Repeat exactly the lines from the start of the records below through the line that contains "[Search] (159, 32)", including both.

(Items from a data source)
-- Opening Marker --

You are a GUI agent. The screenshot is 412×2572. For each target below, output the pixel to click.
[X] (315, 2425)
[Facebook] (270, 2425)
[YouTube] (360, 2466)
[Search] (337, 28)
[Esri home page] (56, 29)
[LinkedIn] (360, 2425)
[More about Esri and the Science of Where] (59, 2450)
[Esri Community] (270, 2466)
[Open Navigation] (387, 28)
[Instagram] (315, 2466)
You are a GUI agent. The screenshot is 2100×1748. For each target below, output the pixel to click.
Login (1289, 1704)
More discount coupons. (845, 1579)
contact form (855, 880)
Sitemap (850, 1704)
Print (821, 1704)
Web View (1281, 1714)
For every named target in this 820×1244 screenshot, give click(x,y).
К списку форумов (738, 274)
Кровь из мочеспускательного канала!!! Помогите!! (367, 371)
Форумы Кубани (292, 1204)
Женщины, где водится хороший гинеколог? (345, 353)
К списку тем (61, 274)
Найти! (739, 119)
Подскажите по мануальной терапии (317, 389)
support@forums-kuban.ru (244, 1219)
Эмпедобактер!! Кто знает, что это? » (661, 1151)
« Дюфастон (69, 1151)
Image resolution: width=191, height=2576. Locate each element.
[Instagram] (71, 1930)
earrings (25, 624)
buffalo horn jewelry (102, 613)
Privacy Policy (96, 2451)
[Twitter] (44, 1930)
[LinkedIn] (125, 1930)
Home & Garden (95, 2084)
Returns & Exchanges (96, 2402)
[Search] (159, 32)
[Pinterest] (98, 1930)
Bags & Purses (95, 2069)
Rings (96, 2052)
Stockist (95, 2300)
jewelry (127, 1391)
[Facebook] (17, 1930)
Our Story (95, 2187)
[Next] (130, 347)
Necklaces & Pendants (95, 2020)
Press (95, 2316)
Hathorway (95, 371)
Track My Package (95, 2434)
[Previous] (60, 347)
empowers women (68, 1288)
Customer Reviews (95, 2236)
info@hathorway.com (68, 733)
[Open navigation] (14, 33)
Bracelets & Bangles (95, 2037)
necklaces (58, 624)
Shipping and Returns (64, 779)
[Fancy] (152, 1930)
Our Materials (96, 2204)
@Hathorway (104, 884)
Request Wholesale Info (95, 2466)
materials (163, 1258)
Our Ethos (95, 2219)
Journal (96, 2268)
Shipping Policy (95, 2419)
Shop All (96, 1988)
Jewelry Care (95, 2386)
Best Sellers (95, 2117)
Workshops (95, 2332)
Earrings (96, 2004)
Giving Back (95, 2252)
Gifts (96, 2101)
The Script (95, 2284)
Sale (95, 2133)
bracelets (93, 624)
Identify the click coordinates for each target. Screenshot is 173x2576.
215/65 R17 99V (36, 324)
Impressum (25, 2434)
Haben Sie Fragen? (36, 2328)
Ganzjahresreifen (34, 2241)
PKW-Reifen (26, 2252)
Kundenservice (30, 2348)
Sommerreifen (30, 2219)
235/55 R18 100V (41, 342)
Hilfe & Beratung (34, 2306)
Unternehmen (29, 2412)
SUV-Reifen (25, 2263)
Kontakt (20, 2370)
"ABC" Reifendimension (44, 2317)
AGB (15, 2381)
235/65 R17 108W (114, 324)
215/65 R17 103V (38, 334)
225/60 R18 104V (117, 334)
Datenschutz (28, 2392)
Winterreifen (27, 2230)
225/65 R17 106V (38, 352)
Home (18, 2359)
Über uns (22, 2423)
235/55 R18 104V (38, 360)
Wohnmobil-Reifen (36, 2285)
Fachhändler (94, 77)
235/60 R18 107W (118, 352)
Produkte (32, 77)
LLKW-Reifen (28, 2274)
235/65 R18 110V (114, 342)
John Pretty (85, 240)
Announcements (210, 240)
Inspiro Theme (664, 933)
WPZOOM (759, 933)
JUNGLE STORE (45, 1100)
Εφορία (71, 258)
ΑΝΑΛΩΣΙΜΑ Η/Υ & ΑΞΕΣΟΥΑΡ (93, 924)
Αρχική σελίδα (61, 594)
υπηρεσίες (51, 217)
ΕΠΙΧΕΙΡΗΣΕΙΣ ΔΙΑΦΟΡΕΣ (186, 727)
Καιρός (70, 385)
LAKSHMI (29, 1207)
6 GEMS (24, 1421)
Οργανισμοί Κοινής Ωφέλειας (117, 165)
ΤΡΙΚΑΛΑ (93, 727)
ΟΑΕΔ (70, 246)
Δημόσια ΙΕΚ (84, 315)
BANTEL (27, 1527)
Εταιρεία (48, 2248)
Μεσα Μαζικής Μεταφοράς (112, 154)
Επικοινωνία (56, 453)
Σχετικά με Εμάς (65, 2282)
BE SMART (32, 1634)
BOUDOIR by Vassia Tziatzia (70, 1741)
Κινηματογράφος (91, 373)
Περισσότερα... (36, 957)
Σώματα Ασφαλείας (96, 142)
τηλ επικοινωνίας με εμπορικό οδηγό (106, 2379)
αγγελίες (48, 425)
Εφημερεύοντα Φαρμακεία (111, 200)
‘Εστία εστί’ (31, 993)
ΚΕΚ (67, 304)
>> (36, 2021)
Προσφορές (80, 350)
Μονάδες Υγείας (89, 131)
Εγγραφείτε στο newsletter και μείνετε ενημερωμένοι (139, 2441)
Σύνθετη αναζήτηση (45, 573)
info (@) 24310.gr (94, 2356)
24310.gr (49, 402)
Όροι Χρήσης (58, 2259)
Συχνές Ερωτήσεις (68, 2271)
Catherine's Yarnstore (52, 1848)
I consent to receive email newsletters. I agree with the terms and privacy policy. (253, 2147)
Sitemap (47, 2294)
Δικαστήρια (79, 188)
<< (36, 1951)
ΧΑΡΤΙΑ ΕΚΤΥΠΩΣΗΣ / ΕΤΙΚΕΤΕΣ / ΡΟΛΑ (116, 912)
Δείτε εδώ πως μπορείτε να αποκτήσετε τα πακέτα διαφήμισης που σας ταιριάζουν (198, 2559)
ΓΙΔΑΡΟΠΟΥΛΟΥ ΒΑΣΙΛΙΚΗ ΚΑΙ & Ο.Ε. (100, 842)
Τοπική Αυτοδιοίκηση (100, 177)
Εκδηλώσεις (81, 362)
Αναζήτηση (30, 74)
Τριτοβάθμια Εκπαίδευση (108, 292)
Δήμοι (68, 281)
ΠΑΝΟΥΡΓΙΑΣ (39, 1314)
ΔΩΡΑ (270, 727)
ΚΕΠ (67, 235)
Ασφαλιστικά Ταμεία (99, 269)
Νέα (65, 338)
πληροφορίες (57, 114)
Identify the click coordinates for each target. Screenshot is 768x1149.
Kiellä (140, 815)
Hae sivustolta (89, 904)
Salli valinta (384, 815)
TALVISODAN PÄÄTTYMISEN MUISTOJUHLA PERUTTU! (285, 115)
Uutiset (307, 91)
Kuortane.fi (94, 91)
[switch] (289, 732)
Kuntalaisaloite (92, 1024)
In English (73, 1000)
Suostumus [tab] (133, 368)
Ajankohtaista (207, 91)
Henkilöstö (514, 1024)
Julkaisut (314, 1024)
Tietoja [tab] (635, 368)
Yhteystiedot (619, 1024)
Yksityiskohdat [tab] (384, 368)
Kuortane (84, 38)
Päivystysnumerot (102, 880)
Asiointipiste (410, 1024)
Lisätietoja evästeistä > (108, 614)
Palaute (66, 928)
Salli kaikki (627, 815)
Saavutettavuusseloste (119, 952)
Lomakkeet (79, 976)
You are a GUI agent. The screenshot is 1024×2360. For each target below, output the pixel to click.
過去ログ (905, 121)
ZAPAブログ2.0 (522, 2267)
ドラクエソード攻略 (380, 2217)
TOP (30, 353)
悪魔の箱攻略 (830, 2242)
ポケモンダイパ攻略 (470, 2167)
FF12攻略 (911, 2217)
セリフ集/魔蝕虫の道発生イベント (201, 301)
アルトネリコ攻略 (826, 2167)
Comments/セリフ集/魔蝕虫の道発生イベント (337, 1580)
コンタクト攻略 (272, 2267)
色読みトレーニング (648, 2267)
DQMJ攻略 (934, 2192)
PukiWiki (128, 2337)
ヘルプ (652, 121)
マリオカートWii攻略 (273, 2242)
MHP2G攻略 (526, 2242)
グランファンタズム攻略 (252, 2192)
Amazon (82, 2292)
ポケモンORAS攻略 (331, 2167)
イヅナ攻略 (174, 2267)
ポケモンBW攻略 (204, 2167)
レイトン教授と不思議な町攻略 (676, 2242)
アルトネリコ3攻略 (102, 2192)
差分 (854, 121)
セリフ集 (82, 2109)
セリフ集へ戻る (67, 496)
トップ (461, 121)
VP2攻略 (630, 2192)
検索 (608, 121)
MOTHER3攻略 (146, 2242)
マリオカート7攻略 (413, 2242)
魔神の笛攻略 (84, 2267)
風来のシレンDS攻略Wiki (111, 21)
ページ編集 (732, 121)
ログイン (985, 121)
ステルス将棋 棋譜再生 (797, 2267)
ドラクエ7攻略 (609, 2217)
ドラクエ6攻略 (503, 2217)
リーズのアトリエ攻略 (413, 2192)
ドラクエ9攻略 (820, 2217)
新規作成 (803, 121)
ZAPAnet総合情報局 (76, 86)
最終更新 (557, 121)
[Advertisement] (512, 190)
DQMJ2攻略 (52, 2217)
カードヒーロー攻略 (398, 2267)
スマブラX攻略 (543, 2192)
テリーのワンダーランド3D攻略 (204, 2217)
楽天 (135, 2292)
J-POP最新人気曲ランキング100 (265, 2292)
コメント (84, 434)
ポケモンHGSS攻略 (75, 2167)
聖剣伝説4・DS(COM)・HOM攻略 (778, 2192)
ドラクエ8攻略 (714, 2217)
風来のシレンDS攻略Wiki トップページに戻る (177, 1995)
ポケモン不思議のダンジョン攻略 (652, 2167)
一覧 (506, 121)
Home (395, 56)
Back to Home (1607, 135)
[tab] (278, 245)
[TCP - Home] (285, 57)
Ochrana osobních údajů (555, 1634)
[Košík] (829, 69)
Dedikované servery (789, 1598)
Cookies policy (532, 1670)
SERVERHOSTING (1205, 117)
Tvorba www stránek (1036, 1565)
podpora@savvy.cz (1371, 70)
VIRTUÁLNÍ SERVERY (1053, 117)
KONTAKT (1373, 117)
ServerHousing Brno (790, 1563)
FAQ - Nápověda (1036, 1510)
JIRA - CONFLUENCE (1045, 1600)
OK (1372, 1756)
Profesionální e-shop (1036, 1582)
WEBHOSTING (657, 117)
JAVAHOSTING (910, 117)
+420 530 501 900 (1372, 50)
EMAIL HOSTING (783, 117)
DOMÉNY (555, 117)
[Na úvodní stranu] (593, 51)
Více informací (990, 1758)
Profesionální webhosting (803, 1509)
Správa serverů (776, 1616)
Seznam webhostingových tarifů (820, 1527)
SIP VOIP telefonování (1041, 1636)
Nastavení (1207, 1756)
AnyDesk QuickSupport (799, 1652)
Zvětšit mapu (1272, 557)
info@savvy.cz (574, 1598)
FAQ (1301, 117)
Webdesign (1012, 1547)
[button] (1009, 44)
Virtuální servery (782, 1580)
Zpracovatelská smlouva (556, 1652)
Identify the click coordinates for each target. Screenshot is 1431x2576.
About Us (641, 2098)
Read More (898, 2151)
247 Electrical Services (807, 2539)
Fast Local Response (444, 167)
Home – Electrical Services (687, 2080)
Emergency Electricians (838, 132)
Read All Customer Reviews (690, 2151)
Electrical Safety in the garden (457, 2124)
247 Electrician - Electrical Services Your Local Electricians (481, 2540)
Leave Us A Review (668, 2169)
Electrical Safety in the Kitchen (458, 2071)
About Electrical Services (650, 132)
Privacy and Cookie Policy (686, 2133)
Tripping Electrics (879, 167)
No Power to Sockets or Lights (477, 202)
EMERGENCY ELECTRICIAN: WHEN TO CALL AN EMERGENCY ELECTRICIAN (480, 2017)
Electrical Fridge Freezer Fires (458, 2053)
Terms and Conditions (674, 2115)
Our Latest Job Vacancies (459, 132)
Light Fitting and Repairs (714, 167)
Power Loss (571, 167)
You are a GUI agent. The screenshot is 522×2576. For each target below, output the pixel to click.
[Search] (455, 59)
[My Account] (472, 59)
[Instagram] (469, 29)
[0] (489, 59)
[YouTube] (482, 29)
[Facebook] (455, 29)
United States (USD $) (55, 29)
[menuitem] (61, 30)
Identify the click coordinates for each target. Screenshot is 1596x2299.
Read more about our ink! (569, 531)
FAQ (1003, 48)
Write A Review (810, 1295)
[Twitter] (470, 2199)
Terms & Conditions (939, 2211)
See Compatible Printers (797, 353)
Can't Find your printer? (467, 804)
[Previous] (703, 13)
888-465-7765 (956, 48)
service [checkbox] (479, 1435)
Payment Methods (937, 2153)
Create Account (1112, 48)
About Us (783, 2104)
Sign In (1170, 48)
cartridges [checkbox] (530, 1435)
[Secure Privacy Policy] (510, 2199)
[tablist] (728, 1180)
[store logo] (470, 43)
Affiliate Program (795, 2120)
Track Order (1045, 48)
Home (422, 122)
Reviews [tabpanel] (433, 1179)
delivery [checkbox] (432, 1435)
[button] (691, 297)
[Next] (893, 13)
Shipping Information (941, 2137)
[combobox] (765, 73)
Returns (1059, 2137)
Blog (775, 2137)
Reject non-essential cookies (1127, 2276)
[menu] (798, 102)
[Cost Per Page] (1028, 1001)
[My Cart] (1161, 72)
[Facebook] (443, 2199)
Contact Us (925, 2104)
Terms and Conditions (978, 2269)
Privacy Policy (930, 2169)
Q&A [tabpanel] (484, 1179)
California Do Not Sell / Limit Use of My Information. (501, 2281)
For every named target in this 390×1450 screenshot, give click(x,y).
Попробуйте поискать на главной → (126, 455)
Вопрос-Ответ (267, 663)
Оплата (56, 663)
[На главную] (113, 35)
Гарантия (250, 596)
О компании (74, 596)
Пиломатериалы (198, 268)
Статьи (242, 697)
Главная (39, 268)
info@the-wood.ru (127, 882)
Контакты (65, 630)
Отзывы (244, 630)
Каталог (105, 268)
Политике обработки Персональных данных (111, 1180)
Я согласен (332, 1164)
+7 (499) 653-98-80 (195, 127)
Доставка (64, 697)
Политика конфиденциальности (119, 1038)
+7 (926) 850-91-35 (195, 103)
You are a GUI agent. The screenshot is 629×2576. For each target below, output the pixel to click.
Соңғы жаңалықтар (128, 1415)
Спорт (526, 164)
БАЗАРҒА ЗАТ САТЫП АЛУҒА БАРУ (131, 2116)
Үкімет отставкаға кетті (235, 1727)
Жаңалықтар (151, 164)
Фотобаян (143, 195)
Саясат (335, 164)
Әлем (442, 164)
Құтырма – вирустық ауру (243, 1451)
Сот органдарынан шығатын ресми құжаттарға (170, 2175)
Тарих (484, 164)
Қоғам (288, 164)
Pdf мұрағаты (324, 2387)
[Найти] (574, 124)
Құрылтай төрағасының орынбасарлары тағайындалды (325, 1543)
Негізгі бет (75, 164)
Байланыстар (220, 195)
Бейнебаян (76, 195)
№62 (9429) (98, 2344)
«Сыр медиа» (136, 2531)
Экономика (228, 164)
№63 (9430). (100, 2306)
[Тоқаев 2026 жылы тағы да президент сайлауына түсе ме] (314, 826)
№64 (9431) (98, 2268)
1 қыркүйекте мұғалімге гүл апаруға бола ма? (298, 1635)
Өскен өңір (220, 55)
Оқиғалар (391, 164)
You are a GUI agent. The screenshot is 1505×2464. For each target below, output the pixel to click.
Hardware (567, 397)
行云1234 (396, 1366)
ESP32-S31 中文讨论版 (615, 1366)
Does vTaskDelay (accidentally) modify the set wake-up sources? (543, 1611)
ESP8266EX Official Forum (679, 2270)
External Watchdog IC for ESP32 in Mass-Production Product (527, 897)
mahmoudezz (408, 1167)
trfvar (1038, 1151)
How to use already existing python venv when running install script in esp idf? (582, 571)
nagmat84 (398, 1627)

-- Closing Marker --

Result of this exercise
You are a GUI agent. The screenshot is 412×2572. For each target below, output the pixel to click.
[X] (315, 2425)
[Facebook] (270, 2425)
[YouTube] (360, 2466)
[Search] (337, 28)
[Esri home page] (56, 29)
[LinkedIn] (360, 2425)
[More about Esri and the Science of Where] (59, 2450)
[Esri Community] (270, 2466)
[Open Navigation] (387, 28)
[Instagram] (315, 2466)
You are a GUI agent. The screenshot is 2100×1748. For each target below, output the pixel to click.
Login (1289, 1704)
More discount coupons. (845, 1579)
contact form (855, 880)
Sitemap (850, 1704)
Print (821, 1704)
Web View (1281, 1714)
For every named target in this 820×1244 screenshot, give click(x,y).
К списку форумов (738, 274)
Кровь из мочеспускательного канала!!! Помогите!! (367, 371)
Форумы Кубани (292, 1204)
Женщины, где водится хороший гинеколог? (345, 353)
К списку тем (61, 274)
Найти! (739, 119)
Подскажите по мануальной терапии (317, 389)
support@forums-kuban.ru (244, 1219)
Эмпедобактер!! Кто знает, что это? » (661, 1151)
« Дюфастон (69, 1151)
Image resolution: width=191, height=2576. Locate each element.
[Instagram] (71, 1930)
earrings (25, 624)
buffalo horn jewelry (102, 613)
Privacy Policy (96, 2451)
[Twitter] (44, 1930)
[LinkedIn] (125, 1930)
Home & Garden (95, 2084)
Returns & Exchanges (96, 2402)
[Search] (159, 32)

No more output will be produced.